With the four networks showing the same program, there wasn’t much of a way to distinguish them. The folks at V found a way, though. They ditched the commercials and replaced them with behind-the-scenes interviews by Herby Moreau, host of District V. The network might have lost advertising revenue, but it gained a lot in good will.

4 thoughts on “Epic gaffe sees wrong phone number shown on TV to millions

  1. Patrick

    You call a simple mistake an epic gaffe, but in your last picture, you see an unidentified fan with Herby Moreau…. He’s interviewing Quebec’s prime minister!

    Reply
  2. Dilbert

    The epic gaffe here is that apparently nobody knows how to make a simple screen overlay to replace the phone number as it goes over the air. It was in a fixed location, even just basic pixelation and a replacement text on the screen would have done it. Seems like we have reached the era of button pushing monkeys and not actually people who can operate the equipment.

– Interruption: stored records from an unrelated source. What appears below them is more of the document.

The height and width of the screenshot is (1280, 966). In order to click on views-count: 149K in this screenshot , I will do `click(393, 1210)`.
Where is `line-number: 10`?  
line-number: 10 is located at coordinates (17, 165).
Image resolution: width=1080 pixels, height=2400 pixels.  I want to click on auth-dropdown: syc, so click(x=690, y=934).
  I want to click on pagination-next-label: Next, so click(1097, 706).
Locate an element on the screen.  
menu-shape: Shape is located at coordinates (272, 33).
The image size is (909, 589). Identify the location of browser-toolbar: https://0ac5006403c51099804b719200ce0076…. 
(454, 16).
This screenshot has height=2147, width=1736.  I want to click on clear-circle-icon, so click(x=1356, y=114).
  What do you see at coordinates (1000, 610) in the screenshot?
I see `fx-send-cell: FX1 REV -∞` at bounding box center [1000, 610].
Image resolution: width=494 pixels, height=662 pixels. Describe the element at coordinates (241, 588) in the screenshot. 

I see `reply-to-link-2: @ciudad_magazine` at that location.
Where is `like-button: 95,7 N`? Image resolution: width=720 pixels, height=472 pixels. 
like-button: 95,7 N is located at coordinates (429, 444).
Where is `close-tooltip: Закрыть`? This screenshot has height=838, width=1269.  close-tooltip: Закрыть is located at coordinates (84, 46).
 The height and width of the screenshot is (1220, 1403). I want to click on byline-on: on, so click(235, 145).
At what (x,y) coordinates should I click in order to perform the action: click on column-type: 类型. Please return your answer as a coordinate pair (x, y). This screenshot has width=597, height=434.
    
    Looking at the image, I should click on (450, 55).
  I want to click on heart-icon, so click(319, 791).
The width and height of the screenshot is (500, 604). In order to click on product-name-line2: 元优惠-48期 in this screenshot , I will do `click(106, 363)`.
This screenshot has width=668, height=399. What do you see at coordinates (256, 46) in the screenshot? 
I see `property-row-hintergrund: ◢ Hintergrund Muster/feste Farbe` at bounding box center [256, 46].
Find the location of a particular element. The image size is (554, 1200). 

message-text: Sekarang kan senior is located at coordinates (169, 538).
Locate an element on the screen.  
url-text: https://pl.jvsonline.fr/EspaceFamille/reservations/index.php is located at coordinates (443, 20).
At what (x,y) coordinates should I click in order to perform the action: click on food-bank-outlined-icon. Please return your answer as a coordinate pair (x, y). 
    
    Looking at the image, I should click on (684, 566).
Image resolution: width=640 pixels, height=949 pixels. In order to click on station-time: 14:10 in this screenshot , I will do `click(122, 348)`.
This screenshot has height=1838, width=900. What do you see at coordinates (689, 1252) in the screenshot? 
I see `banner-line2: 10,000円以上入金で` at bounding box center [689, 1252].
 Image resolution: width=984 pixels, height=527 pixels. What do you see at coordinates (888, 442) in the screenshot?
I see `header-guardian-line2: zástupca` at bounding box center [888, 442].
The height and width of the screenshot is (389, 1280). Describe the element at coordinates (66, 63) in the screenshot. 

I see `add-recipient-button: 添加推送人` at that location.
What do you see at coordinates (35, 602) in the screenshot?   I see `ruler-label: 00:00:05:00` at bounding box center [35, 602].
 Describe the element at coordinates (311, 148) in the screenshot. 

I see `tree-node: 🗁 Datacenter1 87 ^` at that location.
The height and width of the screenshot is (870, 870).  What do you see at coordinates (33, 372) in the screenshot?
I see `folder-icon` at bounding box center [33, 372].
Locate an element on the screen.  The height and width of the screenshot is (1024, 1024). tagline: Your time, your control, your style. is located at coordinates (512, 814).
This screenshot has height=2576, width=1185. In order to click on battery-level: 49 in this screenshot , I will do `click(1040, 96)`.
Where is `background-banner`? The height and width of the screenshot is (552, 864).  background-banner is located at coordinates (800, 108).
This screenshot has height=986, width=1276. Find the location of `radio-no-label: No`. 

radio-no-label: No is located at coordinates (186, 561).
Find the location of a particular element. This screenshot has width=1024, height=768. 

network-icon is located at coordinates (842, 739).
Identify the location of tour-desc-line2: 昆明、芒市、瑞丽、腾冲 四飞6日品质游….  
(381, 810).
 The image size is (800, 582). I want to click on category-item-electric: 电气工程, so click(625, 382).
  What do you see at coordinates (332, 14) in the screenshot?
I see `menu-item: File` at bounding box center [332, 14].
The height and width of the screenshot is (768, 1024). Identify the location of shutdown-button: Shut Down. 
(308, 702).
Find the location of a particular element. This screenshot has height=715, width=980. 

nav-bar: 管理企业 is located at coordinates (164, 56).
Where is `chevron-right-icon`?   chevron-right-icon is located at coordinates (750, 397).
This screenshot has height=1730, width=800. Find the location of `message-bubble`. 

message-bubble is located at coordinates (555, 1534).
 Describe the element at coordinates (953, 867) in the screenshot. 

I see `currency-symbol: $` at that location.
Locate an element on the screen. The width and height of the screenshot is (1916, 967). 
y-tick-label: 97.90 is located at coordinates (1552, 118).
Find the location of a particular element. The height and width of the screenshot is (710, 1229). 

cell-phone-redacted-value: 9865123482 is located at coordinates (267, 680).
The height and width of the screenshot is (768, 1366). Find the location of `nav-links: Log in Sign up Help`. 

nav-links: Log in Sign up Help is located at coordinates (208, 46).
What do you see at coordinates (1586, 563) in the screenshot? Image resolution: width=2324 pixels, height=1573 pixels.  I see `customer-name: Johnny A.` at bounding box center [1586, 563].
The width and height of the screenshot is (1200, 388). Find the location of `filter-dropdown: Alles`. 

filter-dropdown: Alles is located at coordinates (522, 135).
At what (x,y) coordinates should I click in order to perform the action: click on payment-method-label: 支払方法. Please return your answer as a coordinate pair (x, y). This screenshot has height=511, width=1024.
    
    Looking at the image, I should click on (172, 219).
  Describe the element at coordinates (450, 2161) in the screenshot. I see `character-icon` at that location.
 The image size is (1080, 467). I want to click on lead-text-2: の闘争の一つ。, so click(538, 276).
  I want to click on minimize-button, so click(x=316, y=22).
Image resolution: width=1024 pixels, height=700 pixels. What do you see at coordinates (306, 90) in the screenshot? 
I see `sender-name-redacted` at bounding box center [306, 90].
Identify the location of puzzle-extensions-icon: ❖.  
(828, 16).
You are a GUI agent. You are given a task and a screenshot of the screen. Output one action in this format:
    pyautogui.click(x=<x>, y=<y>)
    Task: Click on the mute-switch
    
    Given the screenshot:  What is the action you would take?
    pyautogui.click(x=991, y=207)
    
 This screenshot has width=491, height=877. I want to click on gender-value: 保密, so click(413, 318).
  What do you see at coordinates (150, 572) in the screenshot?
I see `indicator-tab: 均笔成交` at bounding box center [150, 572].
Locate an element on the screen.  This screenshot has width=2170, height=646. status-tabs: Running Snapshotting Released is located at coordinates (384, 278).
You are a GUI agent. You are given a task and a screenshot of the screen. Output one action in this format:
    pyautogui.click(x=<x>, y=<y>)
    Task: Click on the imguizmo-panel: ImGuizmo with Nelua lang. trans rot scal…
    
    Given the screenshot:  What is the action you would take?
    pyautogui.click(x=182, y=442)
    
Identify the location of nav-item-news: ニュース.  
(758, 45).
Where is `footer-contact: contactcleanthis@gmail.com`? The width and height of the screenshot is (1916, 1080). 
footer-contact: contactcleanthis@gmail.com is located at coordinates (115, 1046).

    Oh, and before you go off on me, I understand that the it was distributed by someone else – but each of the stations was able to put up a “it’s wrong” message – can’t any of them put up a simple overlay or pixelate out the mistake? Seems odd!

    Reply
    1. Fagstein Post author

      The epic gaffe here is that apparently nobody knows how to make a simple screen overlay to replace the phone number as it goes over the air.

      Keep in mind this was something that happened at 8:30pm on a Sunday. Plus there was a website address there that they needed to keep because it was working. Frankly I’m surprised all four networks managed to get a ticker on so quickly.